5 thoughts on “Fan Mail”

  1. A suggestion to the Treasury Department: someone there needs to run up to Philadelphia and pick up one of those $100 platinum coins they already have laying around the mint. Then bring it back and deposit it at the FED for a $100 credit. Then issue a press release simply describing what they have done, no further elaboration necessary. The point would be clear: we have done the platinum coin thing (though at a very low amount), and we can do it again - at any amount we wish.

    1. Dunno how I feel about the Pt coin thing, but your suggestion is freaking brilliant. Seriously. Somebody needs to do this, now, as a kind of a warning shot across the bow.

  2. I don’t know if it’s a root cause of the deadlock we’re seeing right now, but the insistence by some that the Federal budget can be analogized to a small business doesn’t inspire much confidence in our elected officials. It fundamentally misunderstands the role of government spending in different contexts. To be sure, a lot of what we’re seeing right now boils down to old-fashioned political brinksmanship. At the same time, I’ve lately been getting the impression that people like Representative Walden don’t comprehend the impact that the actions they propose will have on the country generally and their districts specfically. Whether this is the result of so-called “epistemic closure” or tribalism, I couldn’t say. But it’s damned scary.

  3. Congressman Walden wrote this: My wife and I have owned and operated a small business since 1986. When it came time to pay the bills, we couldn’t just mint a coin to create more money out of thin air. We sat down and figured out how to balance the books. That’s what Washington needs to do as well.

    Forget all that brouhaha about “deconstructing” the small business argument. The small business argument is simply bullshit.

    You own a small business. You’re working your ass off to keep it going, but your expenses are currently greater than your revenue, because times are tough and revenue is below your normal expectation. So what do you do? YOU GO TO THE BANK TO GET A LOAN, doofus.

    Maybe the bank thinks you aren’t a good risk, and turns you down. Or perhaps they think you are a marginal risk, so they charge you a higher rate.

    But in case the doofuses in Congress haven’t noticed, the lenders out there in the real world think US Treasury paper is the BEST PLACE IN THE WHOLE FREAKIN WORLD to put their money right now.
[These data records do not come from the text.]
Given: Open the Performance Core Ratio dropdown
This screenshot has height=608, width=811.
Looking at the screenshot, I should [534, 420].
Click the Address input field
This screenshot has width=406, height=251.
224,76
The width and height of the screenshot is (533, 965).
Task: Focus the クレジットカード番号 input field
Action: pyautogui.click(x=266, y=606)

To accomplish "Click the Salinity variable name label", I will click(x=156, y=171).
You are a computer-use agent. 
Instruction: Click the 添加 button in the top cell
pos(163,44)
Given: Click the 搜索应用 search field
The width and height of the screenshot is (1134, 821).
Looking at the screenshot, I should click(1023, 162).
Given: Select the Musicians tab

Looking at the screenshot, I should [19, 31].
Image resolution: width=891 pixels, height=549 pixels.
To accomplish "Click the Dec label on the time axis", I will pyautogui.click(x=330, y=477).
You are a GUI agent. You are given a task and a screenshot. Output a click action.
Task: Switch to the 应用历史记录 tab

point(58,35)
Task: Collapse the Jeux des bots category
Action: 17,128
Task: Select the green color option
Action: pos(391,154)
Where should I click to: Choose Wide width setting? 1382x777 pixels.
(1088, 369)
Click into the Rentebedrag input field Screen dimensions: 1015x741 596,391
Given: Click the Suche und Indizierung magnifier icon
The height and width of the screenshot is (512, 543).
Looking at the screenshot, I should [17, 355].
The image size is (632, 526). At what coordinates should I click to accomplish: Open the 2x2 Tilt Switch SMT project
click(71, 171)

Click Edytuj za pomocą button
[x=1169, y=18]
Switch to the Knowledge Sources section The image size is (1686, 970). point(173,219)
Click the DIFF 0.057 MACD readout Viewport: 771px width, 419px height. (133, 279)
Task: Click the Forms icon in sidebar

Real interest rates are net negative! So you borrow the money now, when times are tough, and you pay it back when business gets better.

    Reagan didn’t understand that. Bush (the real one) probably understood it, but was powerless to do anything to implement it. Bush (the fake one) didn’t understand it. And in between, we had one Dem in the White House. Not only did he understand it, he DID it.

    And unfortunately, we have a Democratic Party who seem totally incapable of making their case to the country. So we have the Republicans-the party of Reagan and Bush and Bush-lecturing us on fiscal responsibility, and painting the Dems with the brush of irresponsibility.

    And we have an electorate whose collective IQ seems to be somewhere between below average and hopelessly retarded, and buys all that Republican bullshit.